IRS Used Cellphone Location Data To Try To Find Suspects (wsj.com) 24

The Internal Revenue Service attempted to identify and track potential criminal suspects by purchasing access to a commercial database that records the locations of millions of American cellphones. The Wall Street Journal reports: The IRS Criminal Investigation unit, or IRS CI, had a subscription to access the data in 2017 and 2018, and the way it used the data was revealed last week in a briefing by IRS CI officials to Sen. Ron Wyden's (D., Ore.) office. The briefing was described to The Wall Street Journal by an aide to the senator. IRS CI officials told Mr. Wyden's office that their lawyers had given verbal approval for the use of the database, which is sold by a Virginia-based government contractor called Venntel Inc. Venntel obtains anonymized location data from the marketing industry and resells it to governments. IRS CI added that it let its Venntel subscription lapse after it failed to locate any targets of interest during the year it paid for the service, according to Mr. Wyden's aide.

Justin Cole, a spokesman for IRS CI, said it entered into a "limited contract with Venntel to test their services against the law enforcement requirements of our agency." IRS CI pursues the most serious and flagrant violations of tax law, and it said it used the Venntel database in "significant money-laundering, cyber, drug and organized-crime cases." "The tool provided information as to where a phone with an anonymized identifier (created by Venntel) is located at different times," Mr.
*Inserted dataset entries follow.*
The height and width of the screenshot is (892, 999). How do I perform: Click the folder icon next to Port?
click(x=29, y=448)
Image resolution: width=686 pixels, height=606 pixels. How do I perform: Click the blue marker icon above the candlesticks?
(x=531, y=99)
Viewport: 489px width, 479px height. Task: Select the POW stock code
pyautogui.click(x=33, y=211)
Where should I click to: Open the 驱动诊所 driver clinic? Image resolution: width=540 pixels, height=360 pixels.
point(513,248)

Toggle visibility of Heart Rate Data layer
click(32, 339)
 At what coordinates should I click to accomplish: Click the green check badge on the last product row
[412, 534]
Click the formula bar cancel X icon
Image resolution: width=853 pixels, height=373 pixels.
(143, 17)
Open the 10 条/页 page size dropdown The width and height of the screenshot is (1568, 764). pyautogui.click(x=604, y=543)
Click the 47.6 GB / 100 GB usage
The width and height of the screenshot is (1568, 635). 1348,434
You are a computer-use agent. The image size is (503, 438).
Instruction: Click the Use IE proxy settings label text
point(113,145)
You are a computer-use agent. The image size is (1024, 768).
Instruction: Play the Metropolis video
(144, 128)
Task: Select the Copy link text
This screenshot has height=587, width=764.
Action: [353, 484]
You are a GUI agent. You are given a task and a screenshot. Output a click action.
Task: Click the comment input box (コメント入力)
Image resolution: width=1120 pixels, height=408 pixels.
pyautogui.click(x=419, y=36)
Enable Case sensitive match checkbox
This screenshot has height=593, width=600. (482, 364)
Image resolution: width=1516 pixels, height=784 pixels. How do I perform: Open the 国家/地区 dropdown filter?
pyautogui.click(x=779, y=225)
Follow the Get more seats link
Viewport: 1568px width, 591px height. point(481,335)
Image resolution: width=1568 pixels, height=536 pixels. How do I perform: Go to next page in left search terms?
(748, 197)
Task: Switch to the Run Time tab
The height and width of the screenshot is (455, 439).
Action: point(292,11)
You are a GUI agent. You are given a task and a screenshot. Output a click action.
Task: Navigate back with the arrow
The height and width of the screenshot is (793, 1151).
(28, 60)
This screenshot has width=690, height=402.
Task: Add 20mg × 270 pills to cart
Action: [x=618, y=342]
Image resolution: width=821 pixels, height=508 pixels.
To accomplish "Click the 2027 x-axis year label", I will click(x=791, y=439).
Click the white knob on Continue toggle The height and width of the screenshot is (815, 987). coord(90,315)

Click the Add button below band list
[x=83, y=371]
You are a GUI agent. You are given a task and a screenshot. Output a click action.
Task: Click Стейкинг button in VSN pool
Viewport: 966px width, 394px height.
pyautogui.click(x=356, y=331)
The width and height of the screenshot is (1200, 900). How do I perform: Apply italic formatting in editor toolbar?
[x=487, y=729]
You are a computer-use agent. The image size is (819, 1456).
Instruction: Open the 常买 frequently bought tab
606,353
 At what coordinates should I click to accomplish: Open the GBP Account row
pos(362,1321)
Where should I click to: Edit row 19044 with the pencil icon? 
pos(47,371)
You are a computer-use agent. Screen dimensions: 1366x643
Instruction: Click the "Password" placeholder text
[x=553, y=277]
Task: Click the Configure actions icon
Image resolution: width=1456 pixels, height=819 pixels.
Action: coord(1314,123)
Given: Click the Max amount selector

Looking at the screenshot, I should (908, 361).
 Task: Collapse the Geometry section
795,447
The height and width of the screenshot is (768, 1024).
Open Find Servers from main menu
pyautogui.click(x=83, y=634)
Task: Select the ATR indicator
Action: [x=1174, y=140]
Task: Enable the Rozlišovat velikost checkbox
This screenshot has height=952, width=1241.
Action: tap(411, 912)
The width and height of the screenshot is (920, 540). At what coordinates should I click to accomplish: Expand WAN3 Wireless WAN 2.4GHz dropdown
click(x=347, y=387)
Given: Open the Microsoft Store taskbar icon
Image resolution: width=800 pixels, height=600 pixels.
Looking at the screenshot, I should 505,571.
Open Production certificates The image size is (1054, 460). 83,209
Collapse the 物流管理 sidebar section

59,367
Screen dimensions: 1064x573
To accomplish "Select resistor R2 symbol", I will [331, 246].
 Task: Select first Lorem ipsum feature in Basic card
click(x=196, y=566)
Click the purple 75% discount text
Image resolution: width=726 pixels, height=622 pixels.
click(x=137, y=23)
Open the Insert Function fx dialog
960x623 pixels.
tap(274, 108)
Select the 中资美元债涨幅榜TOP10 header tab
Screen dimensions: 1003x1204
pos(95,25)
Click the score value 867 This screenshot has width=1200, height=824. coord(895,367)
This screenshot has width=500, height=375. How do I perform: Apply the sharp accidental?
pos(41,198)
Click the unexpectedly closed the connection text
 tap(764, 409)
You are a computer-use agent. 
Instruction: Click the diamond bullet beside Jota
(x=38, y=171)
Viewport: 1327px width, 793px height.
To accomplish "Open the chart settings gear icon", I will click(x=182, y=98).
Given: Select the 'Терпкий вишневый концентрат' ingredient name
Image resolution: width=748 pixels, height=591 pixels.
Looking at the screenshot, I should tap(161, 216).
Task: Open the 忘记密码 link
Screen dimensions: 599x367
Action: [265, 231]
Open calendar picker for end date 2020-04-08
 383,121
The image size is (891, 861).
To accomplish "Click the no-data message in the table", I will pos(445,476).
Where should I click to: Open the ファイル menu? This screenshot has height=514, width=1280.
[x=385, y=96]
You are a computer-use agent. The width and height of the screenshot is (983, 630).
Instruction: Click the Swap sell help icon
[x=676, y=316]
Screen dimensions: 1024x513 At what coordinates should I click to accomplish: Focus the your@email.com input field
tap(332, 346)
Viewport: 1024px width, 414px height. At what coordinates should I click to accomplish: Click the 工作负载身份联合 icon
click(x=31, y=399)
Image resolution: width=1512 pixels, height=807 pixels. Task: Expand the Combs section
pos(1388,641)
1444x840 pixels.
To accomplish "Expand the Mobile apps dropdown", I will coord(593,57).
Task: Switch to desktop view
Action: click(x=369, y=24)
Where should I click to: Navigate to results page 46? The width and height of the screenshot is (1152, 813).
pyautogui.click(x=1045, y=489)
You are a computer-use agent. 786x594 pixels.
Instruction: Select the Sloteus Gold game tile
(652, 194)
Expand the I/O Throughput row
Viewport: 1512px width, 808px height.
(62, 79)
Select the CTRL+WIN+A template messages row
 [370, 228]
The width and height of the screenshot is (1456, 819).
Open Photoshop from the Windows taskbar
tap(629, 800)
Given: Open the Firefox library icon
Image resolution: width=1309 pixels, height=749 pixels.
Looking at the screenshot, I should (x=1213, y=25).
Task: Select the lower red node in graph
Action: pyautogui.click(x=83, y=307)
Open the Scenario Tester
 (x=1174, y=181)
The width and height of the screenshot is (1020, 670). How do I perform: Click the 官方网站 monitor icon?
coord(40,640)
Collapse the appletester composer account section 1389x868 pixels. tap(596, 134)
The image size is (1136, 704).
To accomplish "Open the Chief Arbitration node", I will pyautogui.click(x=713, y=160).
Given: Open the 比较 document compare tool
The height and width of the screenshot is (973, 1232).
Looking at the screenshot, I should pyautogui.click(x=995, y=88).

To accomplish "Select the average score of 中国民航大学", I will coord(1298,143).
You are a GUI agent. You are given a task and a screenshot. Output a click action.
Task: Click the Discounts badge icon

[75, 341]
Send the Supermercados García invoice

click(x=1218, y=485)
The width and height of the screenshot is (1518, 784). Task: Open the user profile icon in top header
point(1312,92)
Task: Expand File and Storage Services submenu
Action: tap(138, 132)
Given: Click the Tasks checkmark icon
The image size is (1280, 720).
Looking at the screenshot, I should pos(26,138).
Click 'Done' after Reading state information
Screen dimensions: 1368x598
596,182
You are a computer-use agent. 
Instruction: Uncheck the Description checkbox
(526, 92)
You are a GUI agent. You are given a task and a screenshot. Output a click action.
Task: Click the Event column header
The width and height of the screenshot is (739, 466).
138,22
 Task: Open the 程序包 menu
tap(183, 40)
Cole said. "For example, if we know that a suspicious ATM deposit was made at a specific time and at a specific location, and we have one or more other data points for the same scheme, we can cross reference the data from each event to see if one or more devices were present at multiple transactions. This would then allow us to identify the device used by a potential suspect and attempt to follow that particular movement."

IRS CI "attempted to use Venntel data to look for location records for mobile devices that were consistently present during multiple financial transactions related to an alleged crime," Mr. Cole said. He said that the tool could be used to track an individual criminal suspect once one was identified but said that it didn't do so because the tool produced no leads.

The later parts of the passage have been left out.